We have seen the desire for change many times before, of course, but technology makes it much more likely to be fulfilled. We now have an (almost) level playing field in our access to vast amounts of instant information. Anyone with a network and something interesting to say can influence others through social media, without any formal authority. And anything and everything is discoverable, exposing the humanity of leaders. That is no bad thing, but there needs to be consistency in what they say and do, or their authority is undermined, potentially catastrophically. We keep seeing examples across many sectors and in policy-making circles too, where gaps between talk and action precipitate the downfall of those at the top.
This is a profound shift. Centuries-old, patriarchal power structures are being very rapidly replaced by more diffuse, shared and democratic influence. Different skills are needed to lead now, skills that, as we shall see, tend to favour women’s ways of working and behaving.
Not everyone recognises this yet. While there is an emerging realisation that being ‘in charge’ is not what it used to be, there is still only a vague appreciation of the wide-ranging ramifications. Much carries on as before, in big ways and small: I am frequently asked by executive search firms for my recommendations for ‘diverse’ board directors and am repeatedly disappointed by the ‘old school’ lists they show me. There is still a game of musical chairs at the top – and this is a mistake.
This power shift is not a short-lived surge in populism. Unless we put the technological genie back in the bottle, it is irreversible and means leaders, companies and policy-makers need quite different ways of thinking and skill sets to be relevant, successful and genuinely powerful in future. We talk blithely of ‘disruption’ in business – when revenue streams built over decades can be grabbed by start-ups over a matter of months, if not weeks – but few seem to have grasped that this extends to power structures too.
The far-reaching impacts of this power shift can be compared with the wide-ranging (and often breathtakingly fast) impact of the internet on many traditional businesses. The retail sector is an obvious example. Even the most traditional, ‘heritage’ retailers are forced to address the vast challenge of online shopping opportunities. A few firms have been the disrupters, others have embraced the change, a third group is plodding along, trying to catch up with shifts that have already happened. In the UK, a number of long-established high street brands have gone into receivership; others struggle to redefine their business. A walk down any British high street – now usually a string of coffee shops, restaurants, hairdressers, nail bars and dentists, alongside a few specialist stores – shows how dramatically our shopping habits have changed even over the past few years.

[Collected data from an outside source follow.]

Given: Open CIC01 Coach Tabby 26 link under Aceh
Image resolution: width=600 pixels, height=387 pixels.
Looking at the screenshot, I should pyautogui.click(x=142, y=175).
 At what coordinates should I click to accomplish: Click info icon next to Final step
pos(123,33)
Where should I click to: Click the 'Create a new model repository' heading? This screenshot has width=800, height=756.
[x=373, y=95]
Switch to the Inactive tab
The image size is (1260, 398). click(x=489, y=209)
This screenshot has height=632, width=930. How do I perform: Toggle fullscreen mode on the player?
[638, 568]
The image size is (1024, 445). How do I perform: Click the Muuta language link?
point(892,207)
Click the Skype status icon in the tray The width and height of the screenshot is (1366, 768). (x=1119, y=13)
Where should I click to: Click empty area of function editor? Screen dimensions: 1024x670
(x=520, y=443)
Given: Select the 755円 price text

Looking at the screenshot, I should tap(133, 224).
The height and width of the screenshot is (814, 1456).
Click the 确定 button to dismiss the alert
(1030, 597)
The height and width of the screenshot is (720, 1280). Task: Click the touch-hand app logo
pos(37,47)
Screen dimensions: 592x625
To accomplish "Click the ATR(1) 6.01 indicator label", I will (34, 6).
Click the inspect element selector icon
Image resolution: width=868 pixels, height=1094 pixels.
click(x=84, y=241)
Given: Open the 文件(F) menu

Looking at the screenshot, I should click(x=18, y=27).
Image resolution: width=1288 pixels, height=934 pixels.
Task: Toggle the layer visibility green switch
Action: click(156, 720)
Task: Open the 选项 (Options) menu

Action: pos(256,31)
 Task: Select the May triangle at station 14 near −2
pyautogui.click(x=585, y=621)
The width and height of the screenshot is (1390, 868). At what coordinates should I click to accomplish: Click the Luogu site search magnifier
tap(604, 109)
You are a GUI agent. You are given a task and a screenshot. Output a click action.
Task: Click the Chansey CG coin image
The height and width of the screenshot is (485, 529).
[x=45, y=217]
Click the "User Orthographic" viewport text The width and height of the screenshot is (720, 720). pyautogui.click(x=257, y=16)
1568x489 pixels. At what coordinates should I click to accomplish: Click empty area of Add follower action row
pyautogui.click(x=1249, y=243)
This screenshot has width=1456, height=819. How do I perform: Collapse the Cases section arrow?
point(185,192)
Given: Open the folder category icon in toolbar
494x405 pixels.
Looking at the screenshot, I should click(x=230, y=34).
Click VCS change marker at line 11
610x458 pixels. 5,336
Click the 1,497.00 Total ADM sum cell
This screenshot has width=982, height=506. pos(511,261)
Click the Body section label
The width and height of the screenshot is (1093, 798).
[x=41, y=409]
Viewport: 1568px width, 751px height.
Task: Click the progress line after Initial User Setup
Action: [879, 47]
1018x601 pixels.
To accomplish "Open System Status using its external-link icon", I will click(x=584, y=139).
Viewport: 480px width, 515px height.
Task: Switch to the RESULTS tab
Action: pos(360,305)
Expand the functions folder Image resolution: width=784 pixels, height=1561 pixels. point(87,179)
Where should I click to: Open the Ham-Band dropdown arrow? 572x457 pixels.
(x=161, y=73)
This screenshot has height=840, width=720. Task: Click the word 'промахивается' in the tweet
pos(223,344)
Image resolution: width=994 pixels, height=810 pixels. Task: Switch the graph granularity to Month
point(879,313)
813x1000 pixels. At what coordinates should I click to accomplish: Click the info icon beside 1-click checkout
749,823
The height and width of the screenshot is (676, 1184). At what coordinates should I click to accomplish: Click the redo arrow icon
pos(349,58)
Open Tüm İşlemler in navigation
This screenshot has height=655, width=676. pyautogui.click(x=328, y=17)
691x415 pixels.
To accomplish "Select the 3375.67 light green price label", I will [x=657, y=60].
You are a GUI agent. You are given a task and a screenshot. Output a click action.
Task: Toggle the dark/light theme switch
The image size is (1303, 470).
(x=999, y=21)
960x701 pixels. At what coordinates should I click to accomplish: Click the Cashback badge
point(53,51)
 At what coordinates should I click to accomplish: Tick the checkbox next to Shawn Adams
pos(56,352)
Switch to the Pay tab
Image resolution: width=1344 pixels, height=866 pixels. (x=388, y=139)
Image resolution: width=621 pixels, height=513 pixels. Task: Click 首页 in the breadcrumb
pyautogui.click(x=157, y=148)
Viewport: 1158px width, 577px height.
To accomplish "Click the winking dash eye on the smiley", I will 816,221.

In 2006, nine retailers dominated the US market; Amazon accounted for just 4% of the group’s total market value. By 2016, Amazon was 55% of the total. With over 750 million mobile users – more than four times all of its competitors combined – it has, in the words of John Koetsier, ‘won retail’, reinventing how we buy and receive products. Amazon achieved this amazing feat by creating a personal (yet automated) connection with their customers, tracking their history and searches to understand their needs – and delivering great service. For retailers – and so many other sectors now – a digital strategy is not peripheral to the main event: it is the main event.
The irony is that to formulate (and continuously evolve) the right digital strategy, businesses need the right human minds – and that means the right combination of minds. It’s not a question of digital or human, but digital plus human.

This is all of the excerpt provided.